The priest tells us, on Lidén's behalf, that William is just a normal bloke and that their conversations 'span all registers . . . about books, films, stories, tall tales'. Partly due to thoughts of the mayhem caused by 'normal blokes', a sense of unease begins to creep in as we watch Electric Malady. It is consistently thought-provoking, and some of the thoughts it generates are as unsettling and upsetting as the sight of William's obvious anguish. Sympathetic though we are to his plight, we cannot help wondering what he reads and watches. Nor can we help asking ourselves if William isn't trapped in a role as well as in isolation or noting a certain performative element to the film. Liden has herself spoken of the blurred lines barely separating the psychological and the physiological.
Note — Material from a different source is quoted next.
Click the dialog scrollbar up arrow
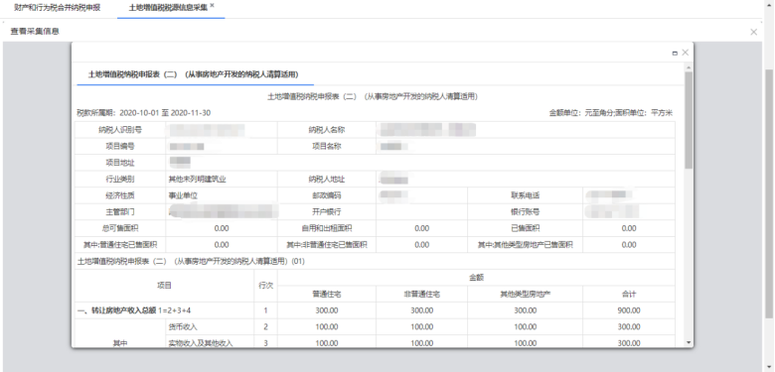The width and height of the screenshot is (775, 372). click(x=689, y=67)
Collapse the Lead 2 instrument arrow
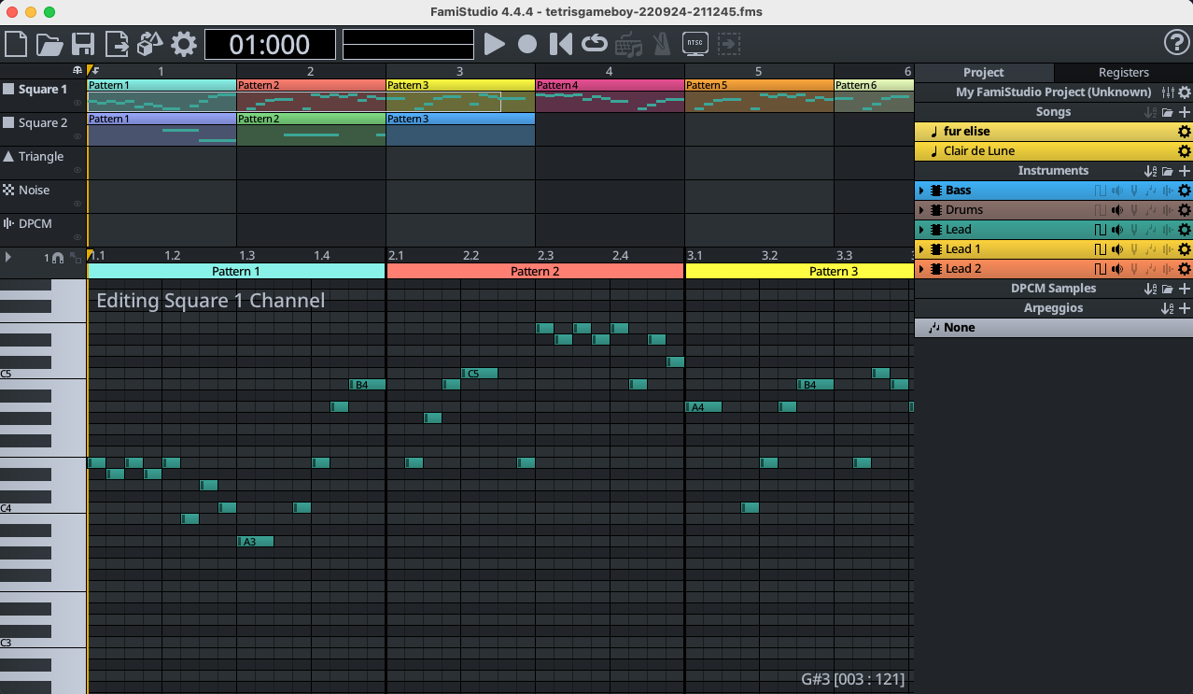1193x694 pixels. (920, 268)
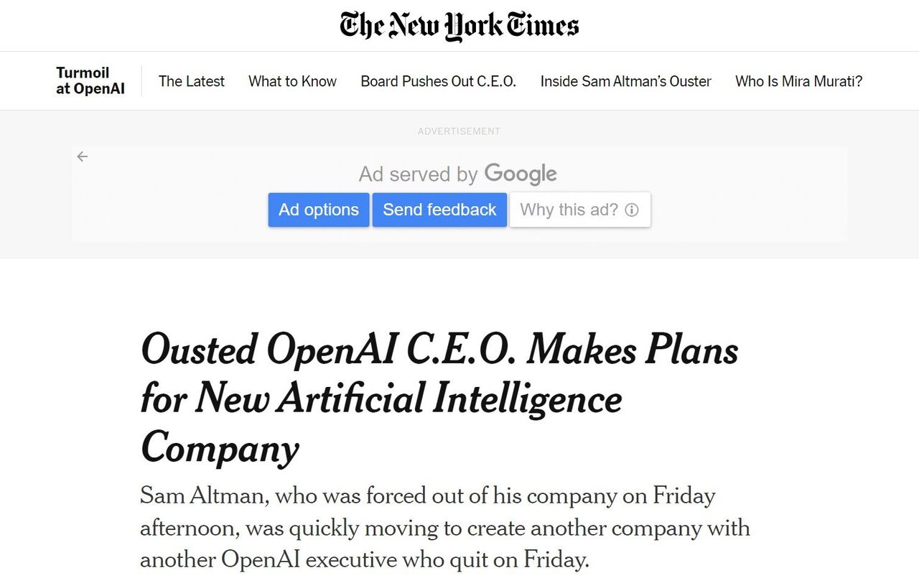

It is ineffably sad to watch William trapped in his illness and isolation – alone, scared, vulnerable, delicate as silk, remote as a distant star. In Cannery Row, John Steinbeck says, 'When you collect marine animals there are certain flat worms so delicate that they are almost impossible to capture whole, for they break and tatter under the touch. You must let them ooze and crawl of their own free will on to a knife blade and then lift them gently into your bottle of sea water.' That passage captures the delicacy and difficulty of the challenge Lidén faced while trying to capture William's elusive individuality and illness. She cannot move too close, she cannot help but zoom in, but William is a mysterious conundrum that, ultimately, cannot be solved, probably not even by himself.

Shot over several years, Marie Lidén's moving mediation on illness, isolation and loneliness inevitably echoes and evokes the unprocessed thoughts and feelings of the pandemic. Those insistent undertones of grand metaphor, though, seldom blur the film's focus on William's solitude and suffering. Electric Malady is, first and foremost, an enthralling, illuminating examination of an invisible illness and the likeable individual beset by it, but it is also a lyrical portrait of loving family. Although the film was rarely invasive or intrusive, we see that love writ large – at mealtimes, at shared celebrations, during various routine visits but, above all, in the respectful way William's parents talk about him and his illness. That love is evident also in the makeshift cage Jan built, in his sister's letters, even in the Moomin mobile and smooth stones his mother gives him for Christmas. Where would he be, would he still be, were it not for their support, patience and love?

Electric Malady

When Marie Lidén was a girl, her own mother suffered from EHS. Her family lived without electricity and kept technology at arm's length for many years. Consequently, the Swedish-born, Glasgow-based artist handles her subject with rare delicacy, obvious empathy, and understanding born of experience. Promoted beneath the strapline 'The loneliest form of suffering is to suffer invisibly', Electric Malady ensures this mysterious medical problem is shared, if not halved. William's condition posed endless challenges for Lidén and her tiny crew. Where possible, she kept a respectful distance from William, shot either with a hand-cranked 16mm Bolex or a small hand-held DSLR, and used non-transmitting microphones – all in order to minimise the suffering filming often caused him. Those considerate technical expedients had happy consequences for Lidén's compelling, cumulatively moving film. The camera drives headlong into flurries of downy snow, blackbirds flap across frozen fields, other birds chirrup and caw, towering trees tremble in soft breezes. Images of elemental beauty contrast with others of buzzing pylons and overhead cables. The film's tender lyricism and gentle intimacy leavens its darker, deeply disturbing content. Electric Malady shimmers with rich colours and textures that are mirrored in William's wobblyscope home movie footage. The film is further improved both by the smooth rhythms of David Arthur's evenly-paced editing and William Aikeman's aptly discreet, elegantly melancholic folk-tinged soundtrack.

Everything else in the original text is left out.